TASKS TO COMPLETE »
a: Answer these questions using the forum thread about over-the-air TV antennas.
(i) About how far from Washington DC does AcuraCL live?
(ii) Where did AcuraCL buy the antenna?
(iii) How many feet of RG6 does AcuraCL suggest starting with?
b: Print the part of the forum thread about over-the-air TV antennas that begins at the words "The advantage to" and stops after "Good luck !!".
c: Carry on the forum thread about over-the-air TV antennas, starting after its final sentence.

ARTICLE »

-------------------------

# OTA Antenna ?



## homertiger (Feb 15, 2006)

I live approximately 50 miles from all of my local HD stations. Should I try to install an outside antenna or will I be wasting my time and money? What are some of the distances you guys are bringing in HD locals?


----------



## AcuraCL (Dec 12, 2005)

About 40 miles from Washington DC and get most of the stations there. This is with a CM3021 4-bay bowtie in the attic with a rotator and CM7777 preamp.

A bigger antenna (more gain, like the CM 4228), on the roof (less signal attenuation) could easily do 50 miles, provided you aren't, e.g., at the bottom of a valley surrounded by tall mountains. I'm thinking La. there doesn't have much in the way of mountains .... How about trees, tall buildings, etc.?


----------



## homertiger (Feb 15, 2006)

I have trees, but I do not have any tall buildings and I am not in a valley. 
You have an antenna in your attic? That would be great! But would it work from the 50 mile range?


----------



## AcuraCL (Dec 12, 2005)

It *miiiiiiiggggghhhht* work if you used an antenna with more gain. An 8-bay bowtie has a higher net gain than my 4-bay bowtie, so it's possible ... worst case is to try it, and if the signal has too many dropouts, put 'er up on the roof.

The advantage to attic is it's protected and you can get to it easily if needed. Disadvantage is that you lose signal going through a roof/siding.

Here is a chart showing the gain of several popular antennas: http://www.hdtvprimer.com/ANTENNAS/comparing.html. The "net gain" chart has the more important data than raw gain.

And be sure to visit antennaweb.org, enter your address, and it will tell you what class of antenna you will need. Check back here after that for more specific recommendations.

Good luck !!


----------



## homertiger (Feb 15, 2006)

This is what was suggested by another web site:
1 CM 4228 uhf antenna
1 wade-delhi vip-306 vhf antenna
1 CM 7777 preamp
1 CM 9521a rotator
30' + antenna height from the ground

If I go and buy all of this I want to make sure it is going to work!
and you believe I will not have a problem, correct.
Thanks AcuraCL


----------



## AcuraCL (Dec 12, 2005)

I don't know that VHF antenna, not using one myself.

But I know the 4228 kicks butt, and I personally have the 7777 and 9521A. They are both very good products.

I got my preamp and rotator off ebay, saved a bunch from buying commercially. The antenna I got from Ace Hardware, another good deal. Be sure to shop around as prices vary a lot. 

You can start with the antenna and 75 ft. of RG6. Nail some nails to your rafters in the attic and use some wire or something to hang the antenna from the nails, attach the balun and cable, and run it down through the house (this is not your final, pretty installation, just a test) to your tuner and do a channel scan to see what you can pick up. (Antennaweb will tell you what channels you should be able to tune.) Be sure you have pointed the antenna in the direction of your main tower.

-------------------------

Data records »
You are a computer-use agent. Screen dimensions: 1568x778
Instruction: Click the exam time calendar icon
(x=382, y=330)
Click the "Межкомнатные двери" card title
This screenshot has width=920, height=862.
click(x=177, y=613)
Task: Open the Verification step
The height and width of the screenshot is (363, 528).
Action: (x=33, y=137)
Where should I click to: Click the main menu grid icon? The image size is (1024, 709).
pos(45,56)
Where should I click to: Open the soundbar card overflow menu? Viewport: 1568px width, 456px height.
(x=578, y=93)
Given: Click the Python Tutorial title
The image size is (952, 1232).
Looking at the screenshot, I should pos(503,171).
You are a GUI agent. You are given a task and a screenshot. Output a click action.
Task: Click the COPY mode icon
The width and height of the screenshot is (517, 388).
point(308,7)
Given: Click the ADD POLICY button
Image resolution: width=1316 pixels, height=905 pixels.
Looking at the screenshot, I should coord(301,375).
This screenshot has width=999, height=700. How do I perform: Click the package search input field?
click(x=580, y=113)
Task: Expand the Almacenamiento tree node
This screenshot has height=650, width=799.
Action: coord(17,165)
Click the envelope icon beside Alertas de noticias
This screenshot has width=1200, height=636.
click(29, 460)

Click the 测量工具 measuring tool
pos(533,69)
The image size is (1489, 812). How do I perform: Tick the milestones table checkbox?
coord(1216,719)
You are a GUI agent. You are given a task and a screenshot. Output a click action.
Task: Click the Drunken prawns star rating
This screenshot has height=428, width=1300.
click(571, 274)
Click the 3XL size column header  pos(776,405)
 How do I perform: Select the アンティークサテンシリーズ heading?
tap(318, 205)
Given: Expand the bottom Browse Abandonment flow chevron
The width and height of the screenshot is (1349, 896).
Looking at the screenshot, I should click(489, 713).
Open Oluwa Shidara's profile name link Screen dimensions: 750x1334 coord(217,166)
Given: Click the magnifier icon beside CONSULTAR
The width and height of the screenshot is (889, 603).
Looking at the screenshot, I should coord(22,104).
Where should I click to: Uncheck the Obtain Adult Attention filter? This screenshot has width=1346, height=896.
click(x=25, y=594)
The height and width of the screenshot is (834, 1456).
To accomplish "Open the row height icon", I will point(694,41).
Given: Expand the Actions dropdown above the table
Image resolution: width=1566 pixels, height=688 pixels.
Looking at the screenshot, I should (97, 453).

-------------------------

RESPONSES IN ORDER »
a:
(i) About 40 miles.
(ii) Ace Hardware.
(iii) 75 feet.

b:
The advantage to attic is it's protected and you can get to it easily if needed. Disadvantage is that you lose signal going through a roof/siding.

Here is a chart showing the gain of several popular antennas: http://www.hdtvprimer.com/ANTENNAS/comparing.html. The "net gain" chart has the more important data than raw gain.

And be sure to visit antennaweb.org, enter your address, and it will tell you what class of antenna you will need. Check back here after that for more specific recommendations.

Good luck !!

c:
If you pick up stations, turn the antenna toward the other towers and see if you can pick them up. If it all works, then get your rotator and go for the more permanant mount. If you are getting some dropouts, the preamp could be added to boost the signal. The 7777 preamp should be attached as close as possible to the antenna.

50 miles is going to be touch-and-go from the attic, but unless you're in a forest, should be do-able from the rooftop. But I do recommend doing some testing first. No rush to buy everything all at once if you aren't going to be able to get signal.


----------



## Fifty Caliber (Jan 4, 2006)

I would not install the antenna in the attic if installing it on the roof is an option. But then again I am not alergic to outdoor antennas like some people are.


----------



## Slordak (Dec 17, 2003)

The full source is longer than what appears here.